SEOUL (AFP) - A high-ranking North Korean official with long experience in nuclear talks left on Tuesday for Russia, state media said, as the communist state steps up a diplomatic offensive after months of tension.
First vice foreign minister Kim Kye Gwan was leading a delegation en route to the Russian capital, the official Korean Central News Agency said in a brief report.
A weekend report from Russia's RIA Novosti news agency said Mr Kim would discuss a possible resumption of talks about ending the North's nuclear programme.
In Moscow, Mr Kim will meet Russia's First Deputy Foreign Minister Vladimir Titov and Deputy Foreign Minister Igor Morgulov, it said.
The trip comes as North Korea reaches out internationally after months of high tension triggered by its third nuclear test in February.
Mr Kim was a key figure in earlier six-party talks aimed at persuading his country to abandon its atomic weapons programme in exchange for aid and security guarantees.
The talks began in August 2003 but have not been held since December 2008.
They also include Russia, the United States, China, South Korea and Japan.

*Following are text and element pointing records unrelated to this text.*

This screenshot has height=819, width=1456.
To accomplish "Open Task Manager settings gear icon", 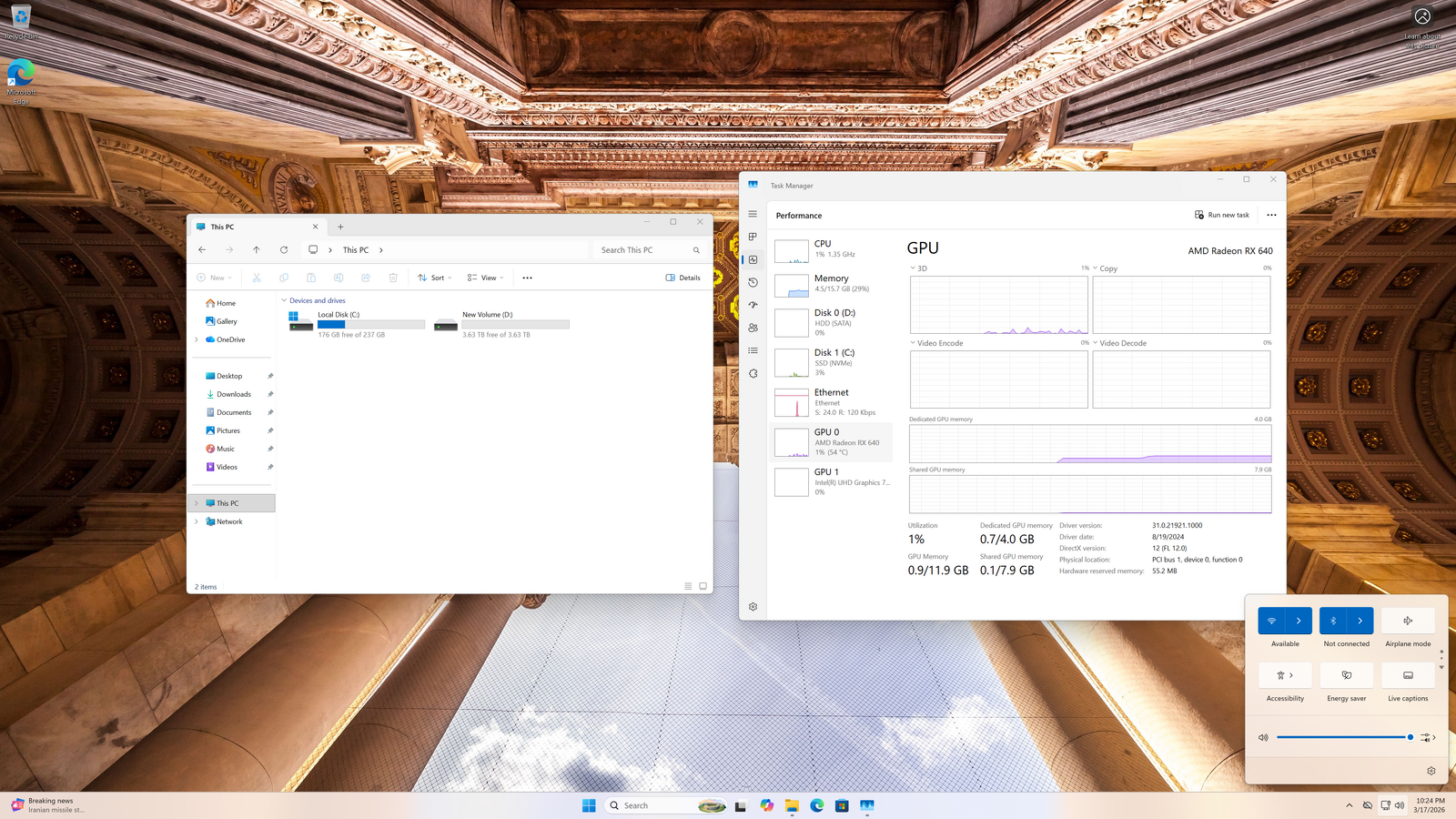I will point(753,606).
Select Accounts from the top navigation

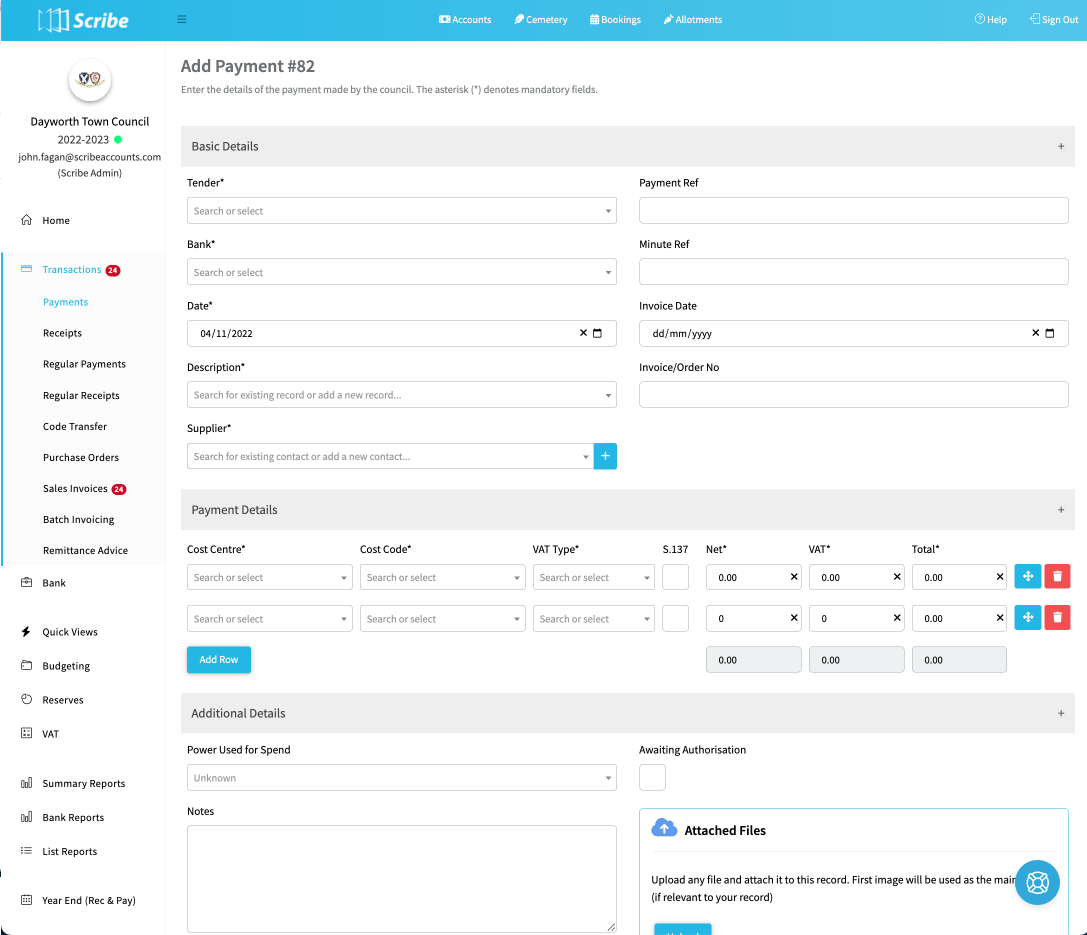[x=465, y=19]

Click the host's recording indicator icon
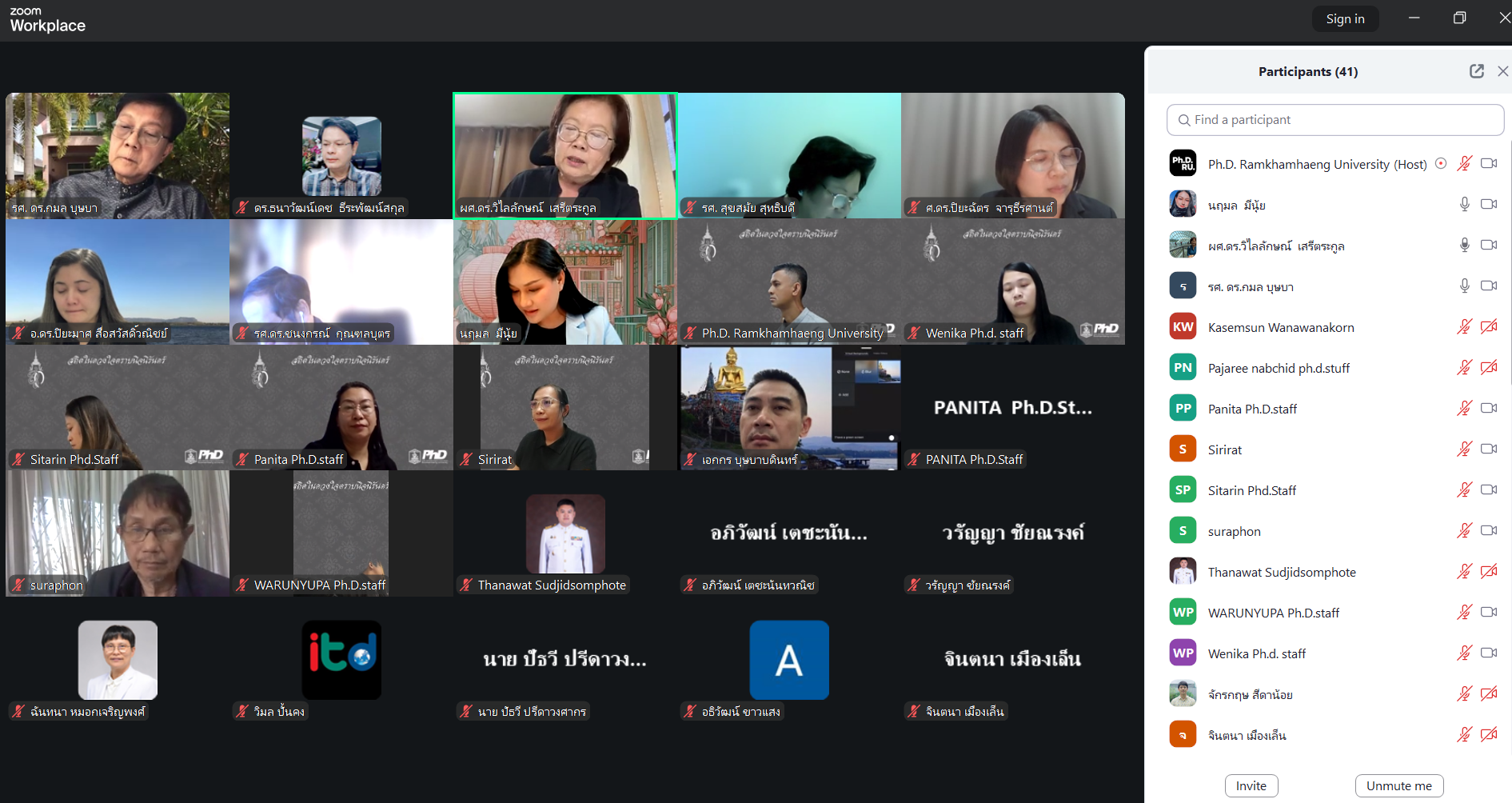[1441, 164]
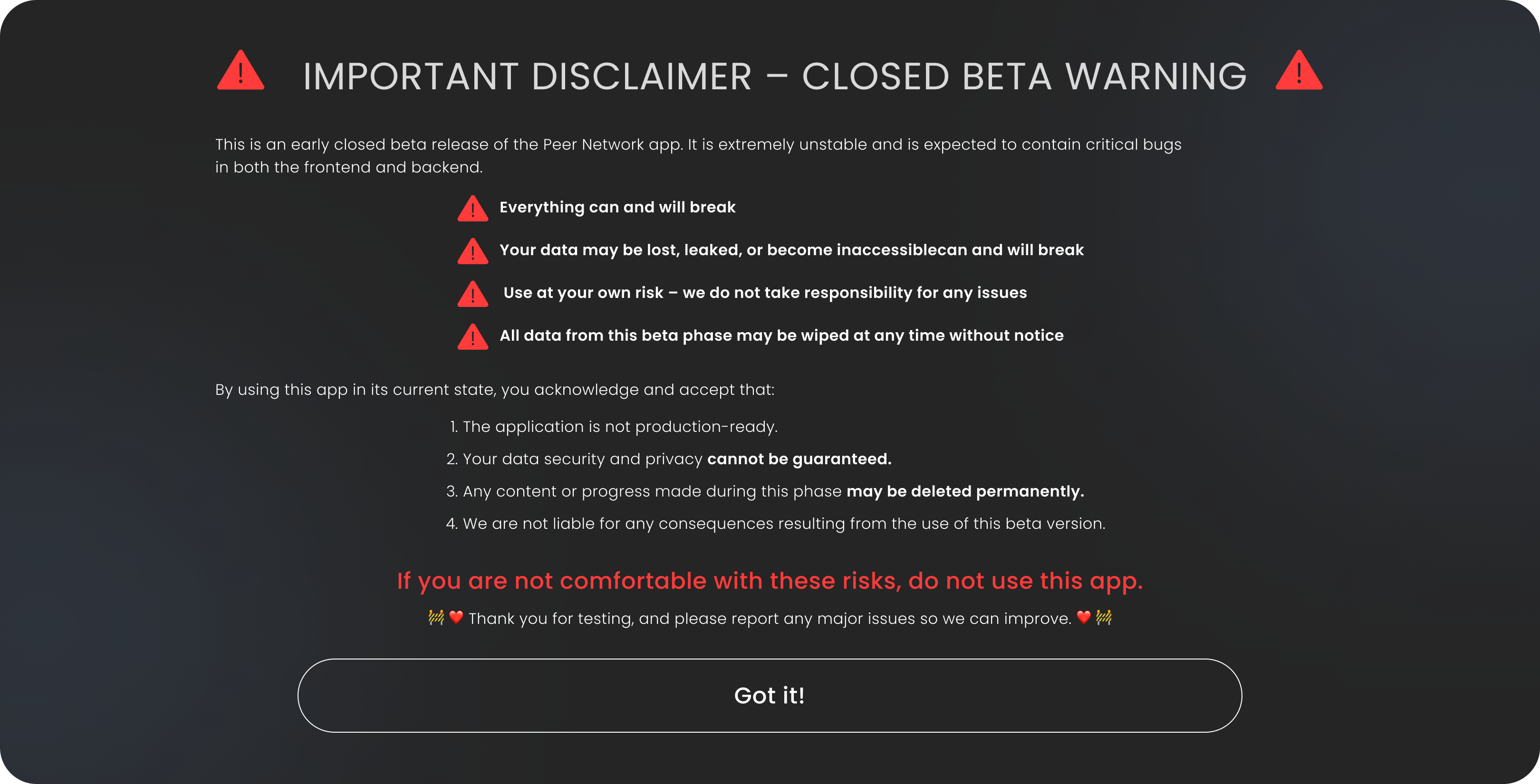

North Korea has vowed never to give up its nuclear weapons, but says it is open to direct talks with the United States. Mr Kim late last month discussed restarting the six-party talks in Beijing, where he met China's Foreign Minister Wang Yi.
The North's apparent new interest in dialogue after months of warlike rhetoric has been greeted cautiously by some analysts.
"North Korea has clarified its stance that its nuclear weapons are not up for negotiation and it now wants the world to accept it as a nuclear state," said Yang Moo-Jin, a professor at Seoul's University of North Korean Studies.
"Behind North Korea's latest initiative is its real aim to circumvent Seoul and open direct disarmament talks with Washington."
After a proposed fence-mending meeting with Seoul failed to go ahead last month, Pyongyang proposed direct, high-level talks with Washington.
Washington responded by insisting that Pyongyang first demonstrate its willingness to abandon its nuclear programme.
South Korea is equally sceptical and dismisses Pyongyang's talks offer as a strategy to divide Seoul and Washington.
"North Korea suddenly started a charm offensive. (South Korea) has always been open to a dialogue, but it will not have dialogue for the sake of dialogue itself," South Korean Foreign Minister Yun Byung Se told an Asia-Pacific meeting in Brunei.